◆ **Set task 1**:
Quote the Randy Turner biography from "Randy Stuart Turner" up to and including "Johnny Bench Award.".
◆ **Set task 2**:
Using the Randy Turner biography, answer these questions:
(a) For which Major League Baseball team did Turner play, and in what year?
(b) From which high school did Turner graduate?
(c) In what year did Turner win the Johnny Bench Award?
>> begin Document
Randy Stuart Turner (born December 27, 1991) is an American former professional baseball catcher. He played in Major League Baseball (MLB) for the Cincinnati Reds in 2017. Prior to playing professionally, he played college baseball for the Ole Miss Rebels and won the Johnny Bench Award.

Career
Turner is from Eunice, Louisiana. After he graduated from Eunice High School, he enrolled at Louisiana State University at Eunice. He transferred to the University of Mississippi (Ole Miss), where he played college baseball for the Ole Miss Rebels baseball team. In 2013, he won a Gold Glove Award from the American Baseball Coaches Association and the Johnny Bench Award, given annually to best catcher in the National Collegiate Athletic Association's Division I.
>> end Document
>> begin Recorded information
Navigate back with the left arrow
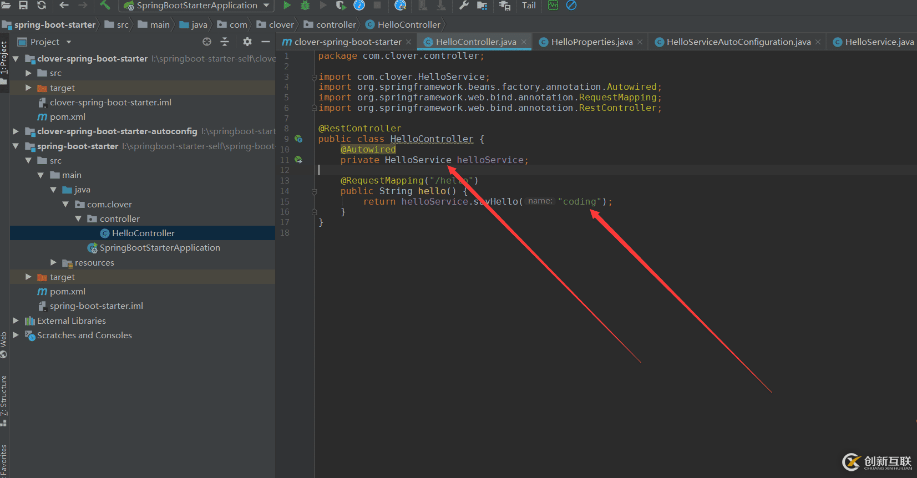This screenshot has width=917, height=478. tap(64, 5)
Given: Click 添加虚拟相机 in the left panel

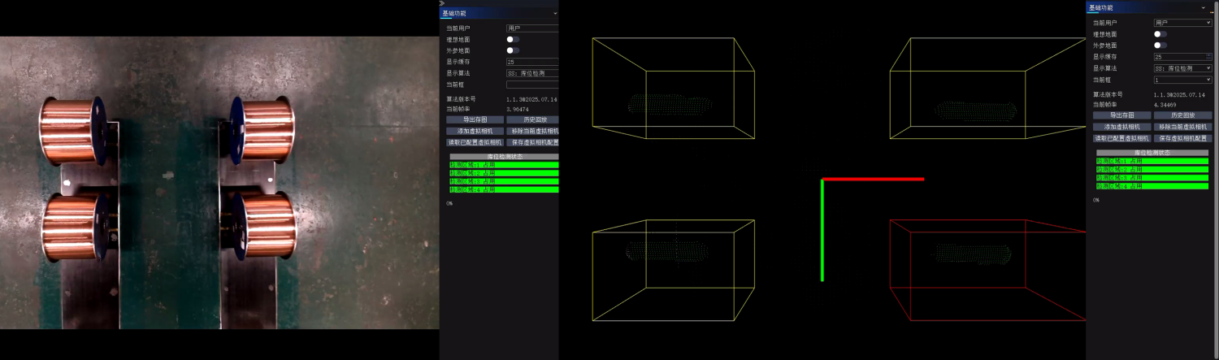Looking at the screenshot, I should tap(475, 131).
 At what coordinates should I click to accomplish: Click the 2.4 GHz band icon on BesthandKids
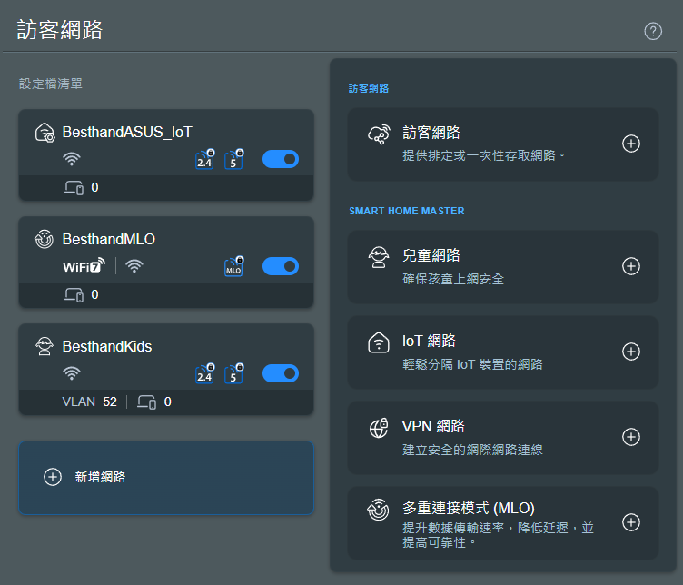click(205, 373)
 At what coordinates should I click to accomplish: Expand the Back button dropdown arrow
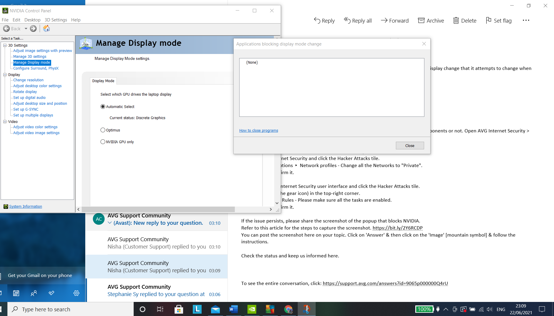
>> end Recorded information
◆ **Correct response 1**:
Randy Stuart Turner (born December 27, 1991) is an American former professional baseball catcher. He played in Major League Baseball (MLB) for the Cincinnati Reds in 2017. Prior to playing professionally, he played college baseball for the Ole Miss Rebels and won the Johnny Bench Award.

◆ **Correct response 2**:
(a) The Cincinnati Reds, in 2017.
(b) Eunice High School.
(c) 2013.